On Friday, 12 August 2011 14:51:36 Antonio Cuni wrote:
Hello David,
On 10/08/11 21:27, David Naylor wrote:
Hi,
I needed to create a cache of date and time objects and I wondered what was the best way to handle the cache. For comparison I put together
the following test: [cut]
Pypy displays significant slowdown in the defaultdict function, otherwise displays its usual speedup. To check what is the cause I replaced i.date() with i.day and found no major difference in times. It appears dict.setdefault (or it's interaction with jit) is causing a slow down.
I don't think that setdefault is the culprit here, as shown by this benchmark:
I made a mistake in the script, I intended to use the day number as the key (as was in the case of the other tests).

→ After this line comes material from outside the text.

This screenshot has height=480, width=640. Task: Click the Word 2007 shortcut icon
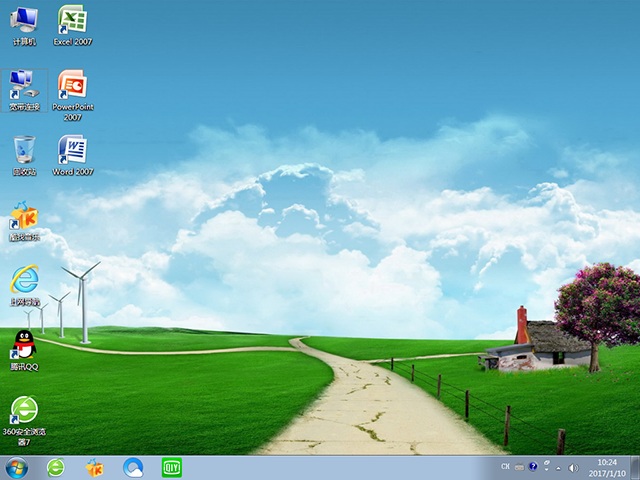pos(71,151)

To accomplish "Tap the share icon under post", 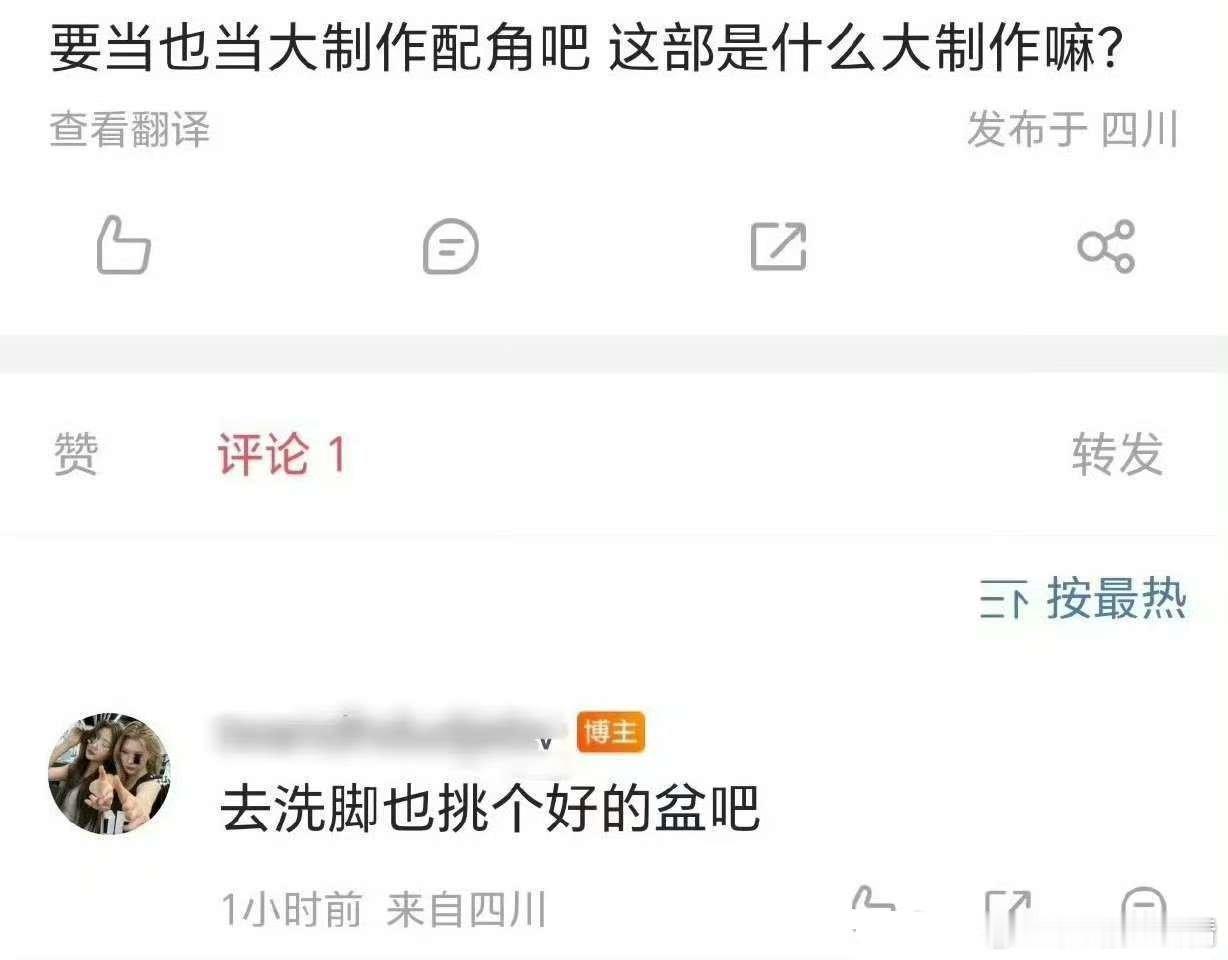I will (x=1106, y=245).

Changing the critical line to "b.append(cache.setdefault(i.day, i.date()))" gives comparable results to python (factoring in the speed up). <snip/>
as you can see, in PyPy there is almost no difference between using a try/except or using setdefault.
I would argue that with an expensive value operation the try/except will be much faster than setdefault (where cache hits are above 0). Using my fixed script I get: keydict: [0.3298788070678711, 0.28450703620910645, 0.28931379318237305] defaultdict: [0.47180604934692383, 0.4183311462402344, 0.4172670841217041] indicating setdefault is about 40% slower (1.4 times slower), which I attribute to the cost of i.date().
I had a quick look at the code (which in PyPy is written at applevel) and it does a lot of nonsense. In particular, __hash__ calls __getstate which formats a dynamically created string, just to call hash() on it. I suppose that this code can (and should) be optimized a lot. I may try to look at it but it's unclear when, since I'm about to go on vacation.
Would it not be a simple matter of changing the __(get|set)state method to use a tuple or even an int(long)?